Make up your own mind and if you do enjoy a film: shout it from the rooftops. Don’t let misguided and biased media sway you from your opinion. I thought John Carter and The Lone Ranger were both fabulous movies that a lot of families missed out on purely because of the negative rhetoric. 

I love Steve Jobs and I love Michael Fassbender's performance and I'm shouting from the rooftops, the Fassinating Fassbender social media channels, and Twitter, my support for this film! Oh, and go watch John Carter, it was excellent!

*even I have an agenda, duh!


Snootiegirl said...

I don't like to read reviews because I almost always disagree with them. I prefer to make up my own mind, thank you.

Simone Cromer said...

I avoid most reviews of movies I want to see. I read positive or ones with constructive criticism from a few favorite reviewers/publications. Everyone else is just adding their two cents that I didn't ask for. Ultimately, I make up my own mind and go see a film.
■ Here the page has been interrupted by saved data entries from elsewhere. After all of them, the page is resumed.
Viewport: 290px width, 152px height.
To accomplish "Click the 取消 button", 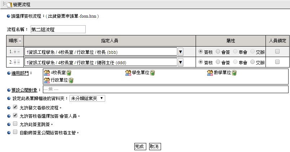I will click(155, 147).
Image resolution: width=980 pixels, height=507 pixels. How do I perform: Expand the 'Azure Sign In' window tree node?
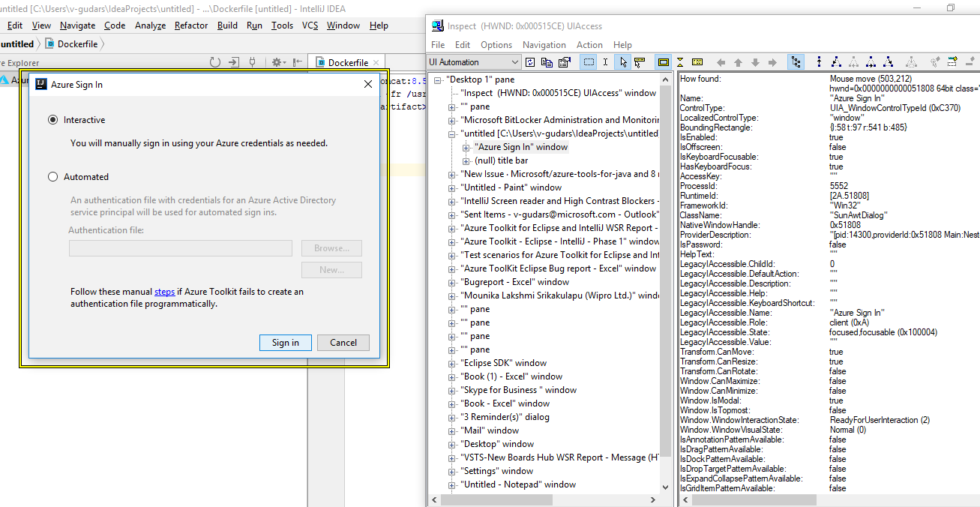tap(466, 146)
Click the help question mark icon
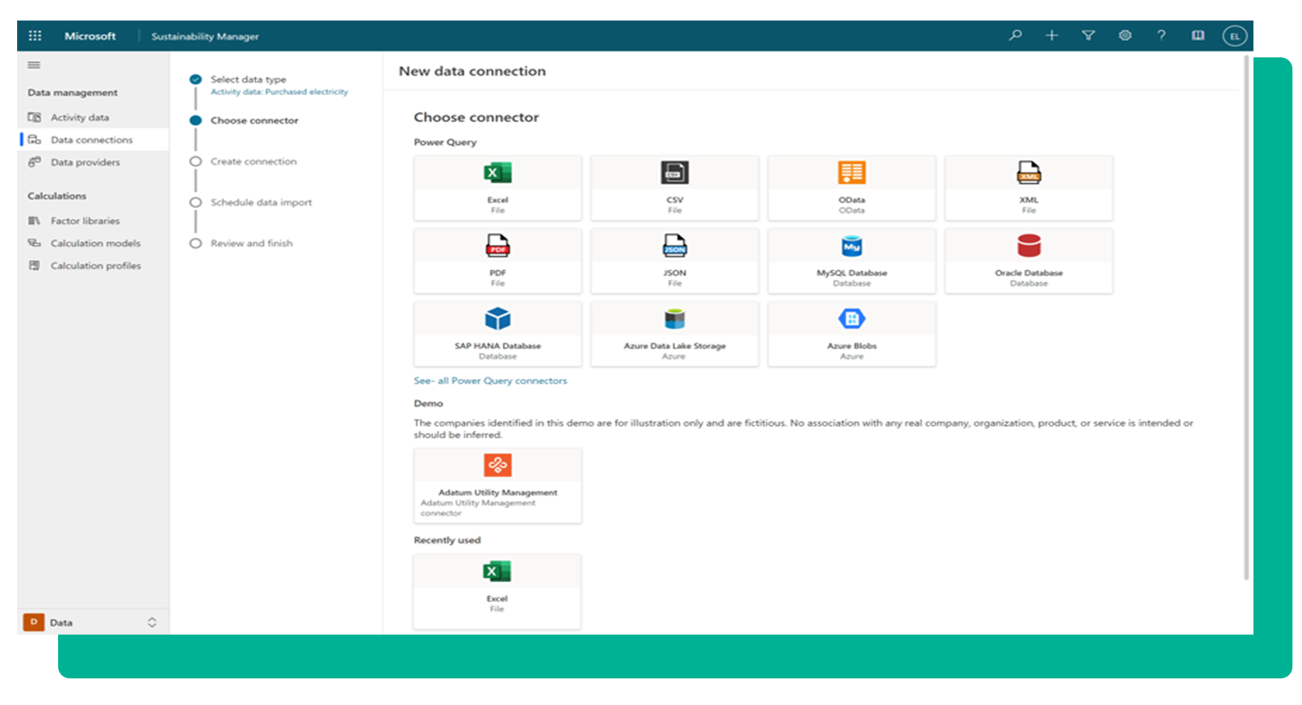Image resolution: width=1302 pixels, height=705 pixels. coord(1161,36)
Needless to say, I don't give much credence to random 'First!' Twitter reviews.

Stephanie Czekalski said...

I think that people don't not go see the movie because it doesn't show the standarts that attract large audiences : love, violence, fantastique, alien, sex or other laser sabre..
Maybe Steve Jobs is ;)

I can not wait to see this film because I trust your judgment and the talent of Michael ... I just have to wait for January.

PS : I loved John Carter too :)))))

Martha said...

I don't think that anyone expected this movie to break records. Many movies don't do well at the box office because people are not interested in seeing dramas like this one that is only "talking". As I stated last week my friend that went with me was nodding off. People want to see explosions, car chases, special effects, gore. In other words something that can remove them from their mundane life.

Let's face it here in the U. S. we do not take enough time to relax. Most people here have not had a two week break from the day to day in years. I myself did not do that till this year. I spent 18 days out of the country. I didn't realize till I got back how much in need I was to be away from my job mainly but also my normal environment. I was awesome!

Is it any wonder people here want to just escape to a fantasy world. Not everyone can watch dramas like Steve Jobs or movies whose subject matter is dark or depressing. I think that people that eventually see Steve Jobs are going recognize the quality movie that it is. They are going to really enjoy Michael's performance.

For most people $$$$ means success (not just in movies) never mind that is has a stupid plot, dialogue and acting. For me at least success is measured by the quality.

I however had no desire to see John Carter or The Lone Ranger. I did see that Cameron movie with the blue people. I don't know why people flocked to see that because it was a recycled story that relied heavily on computers. Don't get me wrong I don't mind CGI but at least have a great script. I will however go see Star Wars. Am ecmxcited to see that.